• [SHORT TASK 1]
In the records, express the lines starting at the one containing "screen. This screenshot has width=1920, height=1080." and ending at the one containing "I want to click on 畅听, so click(891, 245)." as a JSON list of strings, one string per line, leaving out blank lines.

• [EXCERPT PROVIDED]
— Begin —

Police discrimination. Whether it’s black men in Cleveland or aboriginal men in Vancouver, gay men of colour face police profiling and disproportionate arrests. The fact that a white gay man can stumble home after the bar without worrying about getting stopped by police but a gay man of colour must always be vigilant and careful not to attract suspicion is something the gay community shouldn’t find acceptable. When a police officer sees a gay black man, that police officer first sees him as a black man. It wasn’t long ago that the police also targeted white gay men, something the last generation knows all too well. Racial justice and queer justice must go hand in hand. And lest we forget, black civil rights leaders have been some of the loudest supporters of gay rights over the last few decades. They get it, so must the gay movement. And in a sick twist of irony, marriage equality was recognized in the United States by the Supreme Court in the same week that that court gutted the Voting Rights Act.

— End —

Extracted data entries:

— Begin —

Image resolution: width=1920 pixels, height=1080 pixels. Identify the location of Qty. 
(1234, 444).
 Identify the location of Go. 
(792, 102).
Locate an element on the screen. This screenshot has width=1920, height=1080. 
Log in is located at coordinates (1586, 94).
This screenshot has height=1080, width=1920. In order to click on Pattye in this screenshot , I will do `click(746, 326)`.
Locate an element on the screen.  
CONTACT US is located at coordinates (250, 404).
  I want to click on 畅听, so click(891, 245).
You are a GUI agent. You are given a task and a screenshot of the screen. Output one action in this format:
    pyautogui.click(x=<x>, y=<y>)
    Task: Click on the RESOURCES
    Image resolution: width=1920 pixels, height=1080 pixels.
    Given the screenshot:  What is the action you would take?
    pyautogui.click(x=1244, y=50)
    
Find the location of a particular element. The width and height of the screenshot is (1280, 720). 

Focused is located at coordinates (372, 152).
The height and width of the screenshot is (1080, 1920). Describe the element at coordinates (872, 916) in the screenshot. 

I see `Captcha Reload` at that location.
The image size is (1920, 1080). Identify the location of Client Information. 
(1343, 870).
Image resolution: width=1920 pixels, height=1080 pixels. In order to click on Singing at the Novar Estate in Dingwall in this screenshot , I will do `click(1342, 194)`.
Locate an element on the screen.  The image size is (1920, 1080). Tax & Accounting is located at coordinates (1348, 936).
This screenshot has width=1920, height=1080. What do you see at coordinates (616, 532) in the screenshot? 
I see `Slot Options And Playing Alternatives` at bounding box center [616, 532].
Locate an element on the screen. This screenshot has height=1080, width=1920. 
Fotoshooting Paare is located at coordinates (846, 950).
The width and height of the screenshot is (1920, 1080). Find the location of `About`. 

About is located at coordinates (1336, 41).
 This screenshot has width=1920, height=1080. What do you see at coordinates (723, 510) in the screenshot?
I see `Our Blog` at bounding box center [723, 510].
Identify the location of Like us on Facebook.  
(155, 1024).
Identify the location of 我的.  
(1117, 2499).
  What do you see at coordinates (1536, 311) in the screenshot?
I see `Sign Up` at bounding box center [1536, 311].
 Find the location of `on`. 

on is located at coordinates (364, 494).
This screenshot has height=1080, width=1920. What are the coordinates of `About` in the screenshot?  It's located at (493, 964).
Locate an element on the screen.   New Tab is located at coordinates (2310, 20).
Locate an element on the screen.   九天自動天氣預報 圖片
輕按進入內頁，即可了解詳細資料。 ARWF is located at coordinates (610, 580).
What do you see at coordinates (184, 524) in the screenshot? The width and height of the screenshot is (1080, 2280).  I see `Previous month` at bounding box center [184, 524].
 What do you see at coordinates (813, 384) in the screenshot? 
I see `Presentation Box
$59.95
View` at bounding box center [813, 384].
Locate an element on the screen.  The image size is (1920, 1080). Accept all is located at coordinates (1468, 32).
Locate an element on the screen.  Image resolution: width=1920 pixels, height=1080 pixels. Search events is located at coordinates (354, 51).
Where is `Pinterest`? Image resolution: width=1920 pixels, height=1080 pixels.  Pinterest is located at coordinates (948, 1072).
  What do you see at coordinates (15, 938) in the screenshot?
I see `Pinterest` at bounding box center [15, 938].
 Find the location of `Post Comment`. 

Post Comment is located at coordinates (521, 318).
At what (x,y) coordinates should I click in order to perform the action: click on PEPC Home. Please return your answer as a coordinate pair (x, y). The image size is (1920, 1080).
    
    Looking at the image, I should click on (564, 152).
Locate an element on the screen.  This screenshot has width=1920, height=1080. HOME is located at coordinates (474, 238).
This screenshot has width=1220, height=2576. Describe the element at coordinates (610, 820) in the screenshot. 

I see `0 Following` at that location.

— End —

• [SHORT TASK 2]
Summarize the passage on police discrimination in two sentences.

• [CORRECT ANSWER 1]
[
  "Locate an element on the screen. This screenshot has width=1920, height=1080. ",
  "Log in is located at coordinates (1586, 94).",
  "This screenshot has height=1080, width=1920. In order to click on Pattye in this screenshot , I will do `click(746, 326)`.",
  "Locate an element on the screen.  ",
  "CONTACT US is located at coordinates (250, 404).",
  "  I want to click on 畅听, so click(891, 245)."
]

• [CORRECT ANSWER 2]
Gay men of color face police profiling and disproportionate arrests, and the passage argues that the gay community shouldn't accept that a white gay man can get home from a bar without worrying about police while a gay man of color must always stay vigilant. It says racial justice and queer justice must go hand in hand, notes that black civil rights leaders have been some of the loudest supporters of gay rights, and points out that the Supreme Court recognized marriage equality in the same week it gutted the Voting Rights Act.